Start of Available data
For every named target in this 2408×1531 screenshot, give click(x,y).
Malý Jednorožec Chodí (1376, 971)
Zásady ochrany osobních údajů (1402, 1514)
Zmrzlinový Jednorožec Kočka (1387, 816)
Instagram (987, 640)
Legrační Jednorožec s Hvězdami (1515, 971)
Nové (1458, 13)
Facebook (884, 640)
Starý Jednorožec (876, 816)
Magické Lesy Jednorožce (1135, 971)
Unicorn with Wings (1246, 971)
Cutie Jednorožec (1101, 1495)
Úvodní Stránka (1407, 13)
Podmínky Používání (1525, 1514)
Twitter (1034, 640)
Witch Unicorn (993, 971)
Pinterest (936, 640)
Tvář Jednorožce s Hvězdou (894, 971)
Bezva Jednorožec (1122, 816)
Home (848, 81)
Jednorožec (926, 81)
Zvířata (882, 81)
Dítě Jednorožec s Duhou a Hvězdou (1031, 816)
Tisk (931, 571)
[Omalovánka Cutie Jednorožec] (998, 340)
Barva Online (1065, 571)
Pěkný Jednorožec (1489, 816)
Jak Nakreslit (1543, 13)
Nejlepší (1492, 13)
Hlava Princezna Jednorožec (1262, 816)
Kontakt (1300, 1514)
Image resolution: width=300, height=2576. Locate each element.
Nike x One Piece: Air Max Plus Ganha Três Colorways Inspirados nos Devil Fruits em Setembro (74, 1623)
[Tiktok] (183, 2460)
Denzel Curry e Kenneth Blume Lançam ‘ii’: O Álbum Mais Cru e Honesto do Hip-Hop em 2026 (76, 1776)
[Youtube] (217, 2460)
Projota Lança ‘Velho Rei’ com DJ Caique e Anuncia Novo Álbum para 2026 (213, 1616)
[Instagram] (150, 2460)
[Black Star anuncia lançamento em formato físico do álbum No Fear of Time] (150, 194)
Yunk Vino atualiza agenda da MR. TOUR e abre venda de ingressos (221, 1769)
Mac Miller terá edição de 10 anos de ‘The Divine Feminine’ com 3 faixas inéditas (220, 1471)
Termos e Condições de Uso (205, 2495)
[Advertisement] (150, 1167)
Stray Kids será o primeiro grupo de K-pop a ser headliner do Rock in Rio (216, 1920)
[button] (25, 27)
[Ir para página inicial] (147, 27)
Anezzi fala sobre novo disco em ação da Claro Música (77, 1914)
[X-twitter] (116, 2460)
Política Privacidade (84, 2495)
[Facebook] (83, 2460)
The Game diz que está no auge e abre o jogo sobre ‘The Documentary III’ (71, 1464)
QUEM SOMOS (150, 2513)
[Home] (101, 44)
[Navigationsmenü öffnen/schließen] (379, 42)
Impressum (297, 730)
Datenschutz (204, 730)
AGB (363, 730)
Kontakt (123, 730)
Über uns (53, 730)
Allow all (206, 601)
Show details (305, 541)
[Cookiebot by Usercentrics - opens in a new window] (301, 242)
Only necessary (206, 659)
End of Available data
Return all data verbatim.

Response
For every named target in this 2408×1531 screenshot, give click(x,y).
Malý Jednorožec Chodí (1376, 971)
Zásady ochrany osobních údajů (1402, 1514)
Zmrzlinový Jednorožec Kočka (1387, 816)
Instagram (987, 640)
Legrační Jednorožec s Hvězdami (1515, 971)
Nové (1458, 13)
Facebook (884, 640)
Starý Jednorožec (876, 816)
Magické Lesy Jednorožce (1135, 971)
Unicorn with Wings (1246, 971)
Cutie Jednorožec (1101, 1495)
Úvodní Stránka (1407, 13)
Podmínky Používání (1525, 1514)
Twitter (1034, 640)
Witch Unicorn (993, 971)
Pinterest (936, 640)
Tvář Jednorožce s Hvězdou (894, 971)
Bezva Jednorožec (1122, 816)
Home (848, 81)
Jednorožec (926, 81)
Zvířata (882, 81)
Dítě Jednorožec s Duhou a Hvězdou (1031, 816)
Tisk (931, 571)
[Omalovánka Cutie Jednorožec] (998, 340)
Barva Online (1065, 571)
Pěkný Jednorožec (1489, 816)
Jak Nakreslit (1543, 13)
Nejlepší (1492, 13)
Hlava Princezna Jednorožec (1262, 816)
Kontakt (1300, 1514)
Image resolution: width=300, height=2576. Locate each element.
Nike x One Piece: Air Max Plus Ganha Três Colorways Inspirados nos Devil Fruits em Setembro (74, 1623)
[Tiktok] (183, 2460)
Denzel Curry e Kenneth Blume Lançam ‘ii’: O Álbum Mais Cru e Honesto do Hip-Hop em 2026 (76, 1776)
[Youtube] (217, 2460)
Projota Lança ‘Velho Rei’ com DJ Caique e Anuncia Novo Álbum para 2026 (213, 1616)
[Instagram] (150, 2460)
[Black Star anuncia lançamento em formato físico do álbum No Fear of Time] (150, 194)
Yunk Vino atualiza agenda da MR. TOUR e abre venda de ingressos (221, 1769)
Mac Miller terá edição de 10 anos de ‘The Divine Feminine’ com 3 faixas inéditas (220, 1471)
Termos e Condições de Uso (205, 2495)
[Advertisement] (150, 1167)
Stray Kids será o primeiro grupo de K-pop a ser headliner do Rock in Rio (216, 1920)
[button] (25, 27)
[Ir para página inicial] (147, 27)
Anezzi fala sobre novo disco em ação da Claro Música (77, 1914)
[X-twitter] (116, 2460)
Política Privacidade (84, 2495)
[Facebook] (83, 2460)
The Game diz que está no auge e abre o jogo sobre ‘The Documentary III’ (71, 1464)
QUEM SOMOS (150, 2513)
[Home] (101, 44)
[Navigationsmenü öffnen/schließen] (379, 42)
Impressum (297, 730)
Datenschutz (204, 730)
AGB (363, 730)
Kontakt (123, 730)
Über uns (53, 730)
Allow all (206, 601)
Show details (305, 541)
[Cookiebot by Usercentrics - opens in a new window] (301, 242)
Only necessary (206, 659)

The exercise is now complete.